Every paradigm has its place. I use OO where encapsulated state is of importance (in-memory caching comes to mind for example) and FF for modeling my data types and implementing something with inputs and outputs (often algorithms).
Interesting for me was my realisation that, in the end, web requests and their responses are nothing else than input->output functions. So, for me, the functional approach fits extremely well for that kind of application.
I really enjoy learning bits of functional programming. It's very helpful to writing better OOP that doesn't keep so much state around and it really trains you to think of flow differently. It's a nice place to visit, but wouldn't want to live there.

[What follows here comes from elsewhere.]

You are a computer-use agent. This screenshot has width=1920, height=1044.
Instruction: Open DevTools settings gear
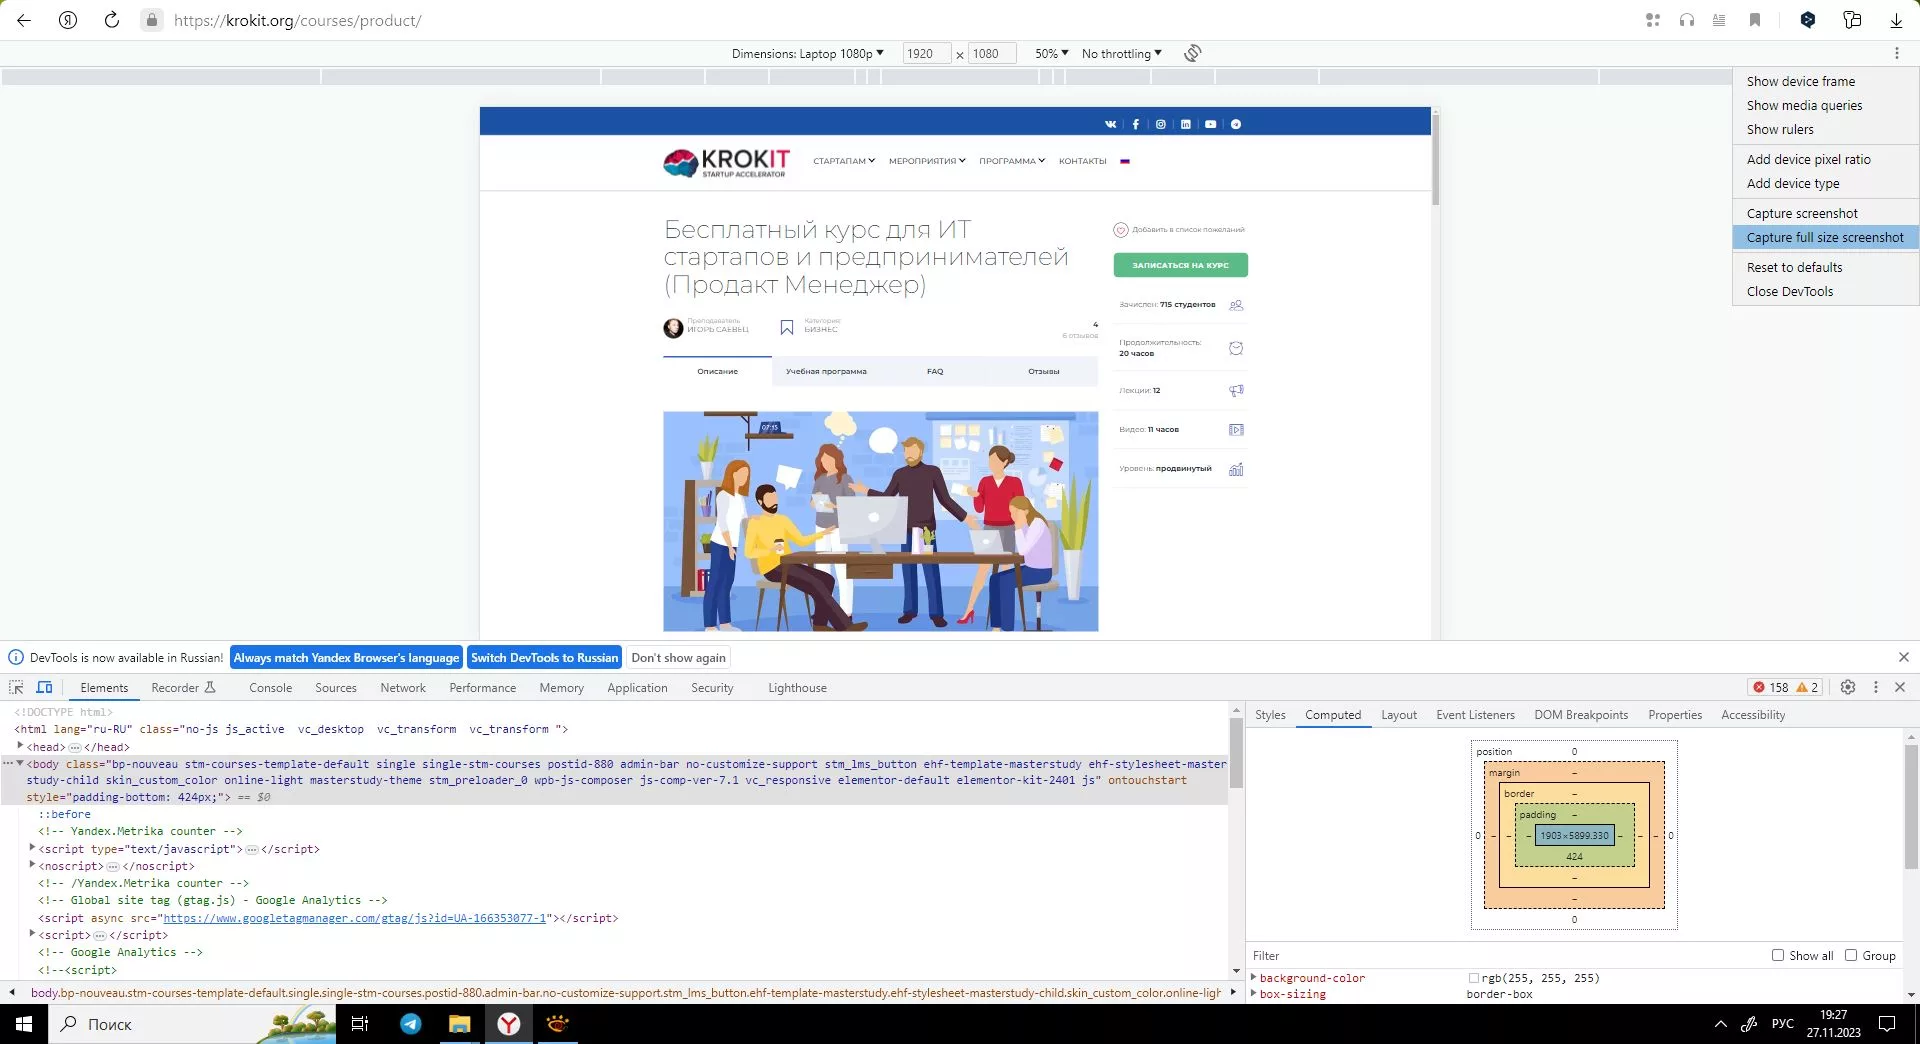[1847, 687]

As a functional programmer I get really frustrated when I see giant abstraction spaghetti monsters that barely solve the problem, from programmers that value form over function - where the "form" in most cases is impossible to maintain until you learn all of the idiosyncrasies of that particular programmer.
Functional programming is essentially the opposite - function over the traditional "form". You write half as much code, it's maintainable, everything is in the same spot and it usually runs faster as well. Ironically, functionally programming is even more modular because you don't have to scale an inheritance hierarchy or go digging around in some moron's interpretation of SOLID principles just to add or remove something.
Honestly, functional programming is just way better for small to medium sized software solutions.
Those zealots in general ignore that Scala runtime library has 500+ while loops.
@@richardgomes5420 They also ignore Scala is not a language that is taken seriously by anyone respectable. It is a toy experiment by Martin Odersky. He wasted some 20 pages to prove through equations his "implicit" system while all of lambda calculus takes 3 lines to define. It's not a serious language.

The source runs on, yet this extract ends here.